One workaround would be to suggest running tldr -L <current-language> --update if the language isn't the default language (according to the config, with fallback to English). Adds complexity though.
The feature has a very ugly interaction with auto-update. If I run tldr -L de tar with a stale cache, the old cache will be nuked and replaced with a German cache. Next time I run tldr git with the default language set to English, it will complain that the page wasn't found in the cache. However, because the cache isn't stale (it was just fetched), it will not be auto-updated either.
Depending on how many languages the user has configured, given a fast internet connection, cache updates may be slower than before (because we sequentially download and unzip the language archives).
Finally, the handling of all those archives, in combination with the update logic, adds considerable complexity to the codebase. I'm fairly sure there are other UX issues that we may have missed.

All in all, this seems a nice feature at first, but I'm not sure the (in my opinon tiny) advantages outweigh the disadvantages. What's your opinion, @niklasmohrin

dbrgn · 2023-10-21T22:24:11Z

src/main.rs

@@ -61,7 +61,7 @@ const APP_INFO: AppInfo = AppInfo {
 name: NAME,
 author: NAME,
 };
-const ARCHIVE_URL: &str = "https://tldr.sh/assets/tldr.zip";
+const ARCHIVES_URL: &str = "https://tldr.sh/assets/";


Maybe this should be called ARCHIVE_URL_PREFIX instead? (If yes, the cache update method parameter needs a rename as well.)

dbrgn · 2023-10-21T22:40:37Z

src/cache.rs

@@ -134,7 +134,7 @@ impl Cache {
 }

 /// Download the archive from the specified URL.


Maybe document the return type?

Suggested change

/// Download the archive from the specified URL.

/// Download the archive from the specified URL.

/// Return `None` if the URL results in a HTTP 404.

niklasmohrin · 2023-10-24T20:18:31Z

The main motivation for me is honestly that it just feels like the right thing to do. Downloading ~40 languages when most people only need one or two is excessive and extra work which is not in the spirit of tealdeer as I perceive it. I have to admit, this is a tough argument to bring, given that I previously argued against git in favor of simplicity, but I think that the situation is different here since the language-specific zips are only marginally more complicated than the one big zip.

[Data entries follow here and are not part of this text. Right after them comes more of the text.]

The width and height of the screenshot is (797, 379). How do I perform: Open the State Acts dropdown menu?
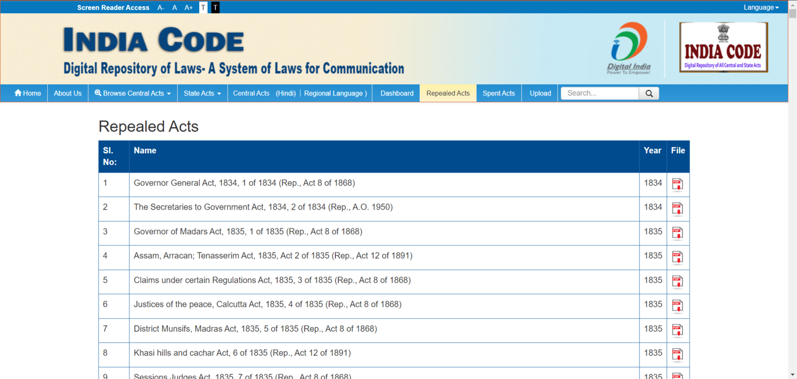click(202, 93)
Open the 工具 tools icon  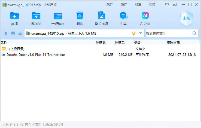pos(123,18)
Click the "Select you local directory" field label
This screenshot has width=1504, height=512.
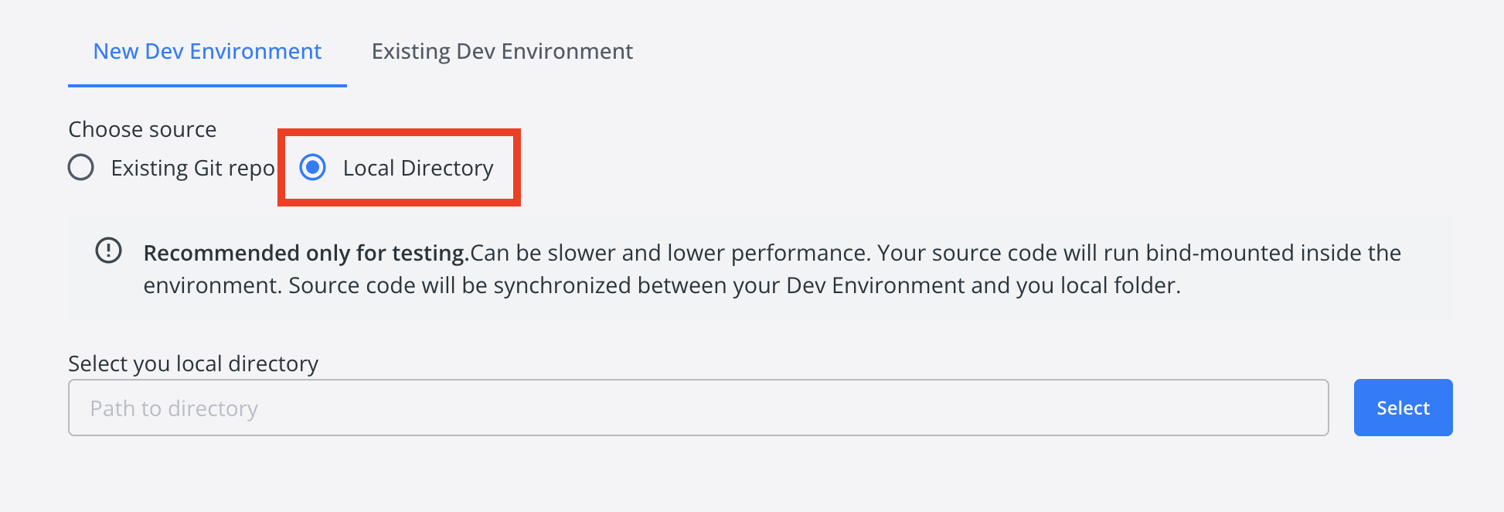193,364

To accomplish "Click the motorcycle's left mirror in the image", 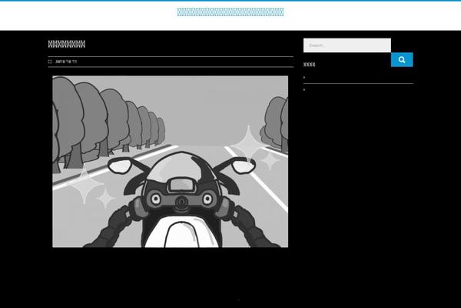I will 121,166.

None of this solves the problems you pointed out though, so here is what I think about each of those:

Agree, but could be solved very easily by adding a short "and check that you have the specified language installed"
Agree, and this one is tougher. I think the solution would be to distinguish between "cache languages" (or "update languages") and "query languages". The former is the set of all languages mentioned by the user, i.e. cli arg + config file + env, while the latter is what we currently have in the languages variable in main. (This implies that we should not release this feature until we also figured out the config file part for this feature; doesn't sound like a problem to me)
Not sure, I think we would have to measure to make any conclusion here. If this really is a problem, we could try to spawn some threads, but I doubt that any of this is noticable at all
Not sure again, I think the added complexity is contained in Cache where we reproduce the layout as we currently have it. I agree that there might be other cases where missing languages would lead to unfortunate UX, but I think most of these would be caught by adding the "make sure you configured the languages" sentence to the "page not found" text, which would result in a worst case scenario of users opening issues with suggestions for more inclusions in the "cache languages" set I described in 2.

So all in all, I agree that there are problems, but I am still convinced that language specific downloads are the way to go and that I would have implemented it like this, if I were to write tealdeer from scratch today. What do you think?

dbrgn · 2024-02-11T15:13:56Z

Agree, but could be solved very easily by adding a short "and check that you have the specified language installed"

Such a message would need to be conditional on whether or not a custom language is enabled in the settings, or via CLI parameters. Otherwise, it might be quite confusing, if I search for a page that doesn't exist in the tldr repository, and get the message that I need to "install some language".

Agree, and this one is tougher. I think the solution would be to distinguish between "cache languages" (or "update languages") and "query languages".

That might be possible, but I think that would add a lot of additional complexity in the codebase that we don't need right now. It's harder to contribute to the code without fully understanding related concepts, and bugs are more likely to happen in certain uncommon combinations / configurations.

All in all, I still think we're better off in the long run if we don't add support for this.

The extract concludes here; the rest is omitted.